Comparing Machine Learning Algorithms

Machine learning models are chosen based on their mean performance, often calculated using k-fold cross-validation. The algorithm with the best mean performance is expected to be better than those algorithms with worse mean performance. But what if the difference in the mean performance is caused by a statistical due to an unlikely chance or occurrence?

The solution is to use a statistical hypothesis test to evaluate whether the difference in the mean performance between any two algorithms is valid or not.

Hypothesis Test for Comparing Algorithms

One approach is to evaluate each model on the same k-fold cross-validation split of the data (e.g. using the same random number seed to split the data in each case) and calculate a score for each split. This would give a sample of $10$ scores for $10$-fold cross-validation. The scores can then be compared using a paired statistical hypothesis test because the same treatment (rows of data) was used for each algorithm to come up with each score. The Paired Student’s t-Test could be used.

A problem with using the Paired Student’s t-Test, in this case, is that each evaluation of the model is not independent. This is because the same rows of data are used to train the data multiple times — actually, each time, except for the time a row of data is used in the hold-out test fold. This lack of independence in the evaluation means that the Paired Student’s t-Test is biased.

How to test models with the lack of independence?

This statistical test can be adjusted to take the lack of independence into account. Additionally, the number of folds and repeats of the procedure can be configured to achieve a good sampling of model performance that generalizes well to a wide range of problems and algorithms. Specifically two-fold cross-validation with five repeats, so-called 5×2-fold cross-validation.

This approach was proposed by Thomas Dietterich in his 1998 paper titled “Approximate Statistical Tests for Comparing Supervised Classification Learning Algorithms.”

5×2 Procedure With MLxtend

The MLxtend library provides an implementation via the paired_ttest_5x2cv() function.

You can then call the paired_ttest_5x2cv() function and pass in your data and models and it will report the t-statistic value and the p-value as to whether the difference in the performance of the two algorithms is significant or not.

The smaller the alpha value, the better, and a common value is $5\%$ $(0.05)$.

Comparing Classifier Algorithms

Here, we compare the performance of two machine learning algorithms on a binary classification task, then check if the observed difference is statistically significant or not.
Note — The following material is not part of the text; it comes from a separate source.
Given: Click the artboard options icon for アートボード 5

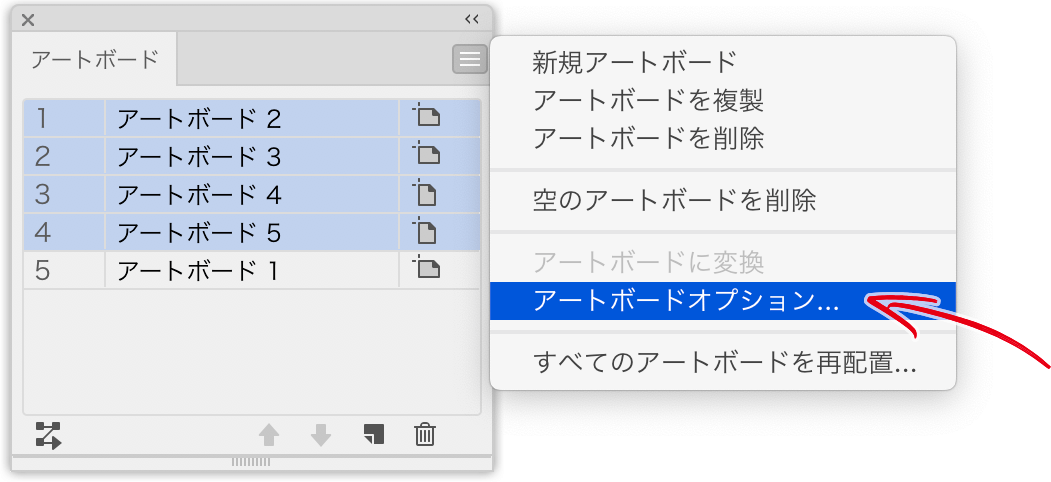Looking at the screenshot, I should pos(426,232).
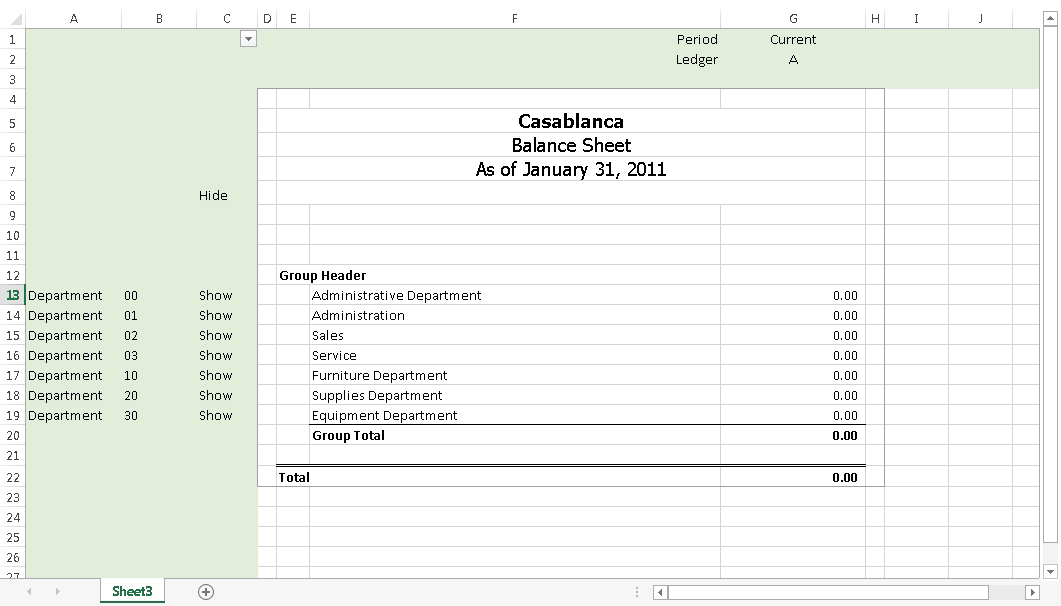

First, we can use the make_classification() function to create a synthetic dataset with $1,000$ samples and $10$ input variables.

In [1]:
# create classification dataset
from sklearn.datasets import make_classification

# define dataset
X, y = make_classification(n_samples=1000, n_features=10, n_informative=10, n_redundant=0, random_state=1)

# summarize the dataset
print(X.shape, y.shape)
(1000, 10) (1000,)

We will compare the performance of two linear algorithms on this dataset. Specifically, a logistic regression algorithm and a support vector classifier (SVC) algorithm.

The procedure I like is to use repeated stratified k-fold cross-validation with $2$ folds and $5$ repeats. We will use this procedure to evaluate each algorithm and return and report the mean classification accuracy.

In [2]:
# compare logistic regression and svc for binary classification
import numpy as np
from sklearn.datasets import make_classification
from sklearn.model_selection import cross_val_score
from sklearn.model_selection import RepeatedStratifiedKFold
from sklearn.linear_model import LogisticRegression
from sklearn.discriminant_analysis import LinearDiscriminantAnalysis
from sklearn.svm import SVC
import matplotlib.pyplot as plt

# evaluate model 1
model1 = LogisticRegression()
cv1 = RepeatedStratifiedKFold(n_splits=2, n_repeats=5, random_state=1)
scores1 = cross_val_score(model1, X, y, scoring='accuracy', cv=cv1, n_jobs=-1)
print('LogisticRegression Mean Accuracy: %.3f (+/-) %.3f' % (np.mean(scores1), np.std(scores1)))

# evaluate model 2
model2 = SVC()
cv2 = RepeatedStratifiedKFold(n_splits=2, n_repeats=5, random_state=1)
scores2 = cross_val_score(model2, X, y, scoring='accuracy', cv=cv2, n_jobs=-1)
print('SupportVectorClassifier Mean Accuracy: %.3f (+/-) %.3f' % (np.mean(scores2), np.std(scores2)))
LogisticRegression Mean Accuracy: 0.894 (+/-) 0.012
SupportVectorClassifier Mean Accuracy: 0.945 (+/-) 0.011
In [3]:
# plot the results
plt.boxplot([scores1, scores2], labels=['LR', 'SVC'], showmeans=True)

Now we can use a hypothesis test to see if the observed results are statistically significant.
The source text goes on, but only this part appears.